Efectivamente, pues el Papado extrovertido de Juan Pablo II logró inusitados cambios en muchos ámbitos, singularmente en política internacional, y devolvió a la Iglesia una presencia dinámica en el exterior inédita tras la introversión eclesial propia de la crisis posconciliar que le tocó capear al gran Pablo VI, pero Benedicto XVI heredó una Iglesia con problemas internos que el anterior papado no había resuelto, como era la situación financiera, o las dolorosas noticias de abusos que aparecían cotidianamente en los medios de comunicación y a los cuales no se había hecho frente antes, aparte de movimientos internos eclesiales que probablemente superaban la capacidad de asimilación de un espíritu tan sensible, limpio y profundo como el propio de Benedicto XVI, de modo que Francisco se tuvo que enfrentar a una situación inédita desde el siglo XIII, la de un Papa dimitido que iniciaba una etapa insólita de convivencia de un Papa reinante con otro emérito que vivía a pocos metros de su despacho, situación que Francisco pudo superar con admirable discreción y sin fisura alguna, salvo alguna anécdota no imputable a los dos pontífices, sino a algunos de sus cercanos.

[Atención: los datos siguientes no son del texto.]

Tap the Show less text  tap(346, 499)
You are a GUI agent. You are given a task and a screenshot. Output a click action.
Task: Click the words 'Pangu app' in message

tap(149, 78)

Tal singular convivencia entre dos personajes de personalidades bien diferentes no ha impedido que Francisco haya desarrollado una impronta muy personal a su pontificado, en primer lugar porque su procedencia no europea ha traído a la Iglesia otro lenguaje y la sensibilidad propia de quien procede de un mundo donde la pobreza, la marginalidad y la exclusión no son temas de un libro de texto, sino vivencias cotidianas en cualquier esquina de muchas ciudades americanas, lo cual explica la constante reflexión del Papa difunto acerca de la pobreza, la marginalidad y la exclusión social, sensibilidad que traspasa sus encíclicas 'Laudato si' y 'Fratelli tutti', la primera retomando, más allá de ecologismos oportunistas, la enseñanza franciscana sobre el amor y respeto que debemos a la creación y a todas sus criaturas, y la segunda, también traspasada por el pensamiento del hijo de Asís, proponiendo un mundo de fraternidad, alejado de egoísmos, belicismos, exclusiones y opresiones, con un lenguaje ciertamente utópico, pero que es el propio de la gran utopía que de tejas abajo nos propuso Cristo.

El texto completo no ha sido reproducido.